Note 1. Organization and Summary of Significant Accounting Policies
Revenue Recognition, page 55
1. We note on page 12 that you have programs with your distributors and retailers where certain
marketing expenditures incurred by them are reimbursed. Tell us the details of the marketing
programs you offer to your distributors and retailers and whether you record such marketing
reimbursements as a reduction to revenue or as a selling and marketing expense. In your response,
tell us how you considered the guidance in EITF 01-9 in determining your accounting for such
reimbursements.
Response:
The marketing programs the Company has with its distributors and retailers that reimburse them for
marketing expenditures are primarily related to the advertising of the Companys products in
printed materials, online websites and email distributions. The details of each marketing activity
are separately determined and agreed upon between the Company and the respective distributor or
retailer and are not directly related to the distributors or retailers purchase of the Companys
products. The Company requires documented evidence from the distributor or retailer in order to
obtain reimbursement.
Confidential Treatment Requested By Western Digital Corporation Pursuant to C.F.R. Section 200.83
WDC CTR 001 Page 2
The Company has considered the guidance in EITF 01-9, particularly Issue 1, paragraph 9, which
addresses the income statement characterization of such reimbursements.

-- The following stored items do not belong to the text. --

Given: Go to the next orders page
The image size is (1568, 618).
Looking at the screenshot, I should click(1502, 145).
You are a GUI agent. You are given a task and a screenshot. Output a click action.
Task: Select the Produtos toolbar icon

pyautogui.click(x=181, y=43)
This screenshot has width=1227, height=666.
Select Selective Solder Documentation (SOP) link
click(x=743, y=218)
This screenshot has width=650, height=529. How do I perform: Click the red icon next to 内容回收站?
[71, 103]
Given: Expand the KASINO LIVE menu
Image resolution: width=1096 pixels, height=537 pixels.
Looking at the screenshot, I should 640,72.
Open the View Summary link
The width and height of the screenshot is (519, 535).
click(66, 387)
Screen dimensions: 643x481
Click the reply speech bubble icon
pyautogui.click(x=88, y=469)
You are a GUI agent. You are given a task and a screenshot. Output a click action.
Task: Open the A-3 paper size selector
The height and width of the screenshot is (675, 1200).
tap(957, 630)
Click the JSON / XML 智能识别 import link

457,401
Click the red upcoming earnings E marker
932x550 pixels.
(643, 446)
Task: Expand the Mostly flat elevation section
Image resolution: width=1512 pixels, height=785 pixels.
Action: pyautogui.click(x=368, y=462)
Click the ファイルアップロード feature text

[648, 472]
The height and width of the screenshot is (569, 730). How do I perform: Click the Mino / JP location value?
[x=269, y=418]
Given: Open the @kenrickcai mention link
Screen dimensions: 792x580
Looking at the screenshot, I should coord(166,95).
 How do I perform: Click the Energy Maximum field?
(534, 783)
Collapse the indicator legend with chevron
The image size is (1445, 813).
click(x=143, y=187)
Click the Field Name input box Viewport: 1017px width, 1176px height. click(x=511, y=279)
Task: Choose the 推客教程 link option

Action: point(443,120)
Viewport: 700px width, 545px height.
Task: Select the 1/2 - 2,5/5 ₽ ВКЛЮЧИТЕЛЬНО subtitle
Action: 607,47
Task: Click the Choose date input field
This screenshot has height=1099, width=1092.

The marketing programs
meet the conditions in paragraph 9a in that the Company receives an identifiable benefit in the
form of printed or electronic advertisements in exchange for the consideration. In addition, the
advertisement is sufficiently separable from the distributors or retailers purchase of the
Companys product in that the Company could purchase similar advertising from a third party.
However, the marketing programs do not meet the condition of paragraph 9b because the Company
cannot reasonably estimate the fair value of the benefit. Because the reimbursements must meet both
criteria of paragraph 9 to be characterized as a cost or expense when recognized, currently such
marketing reimbursements are recorded as a reduction to revenue.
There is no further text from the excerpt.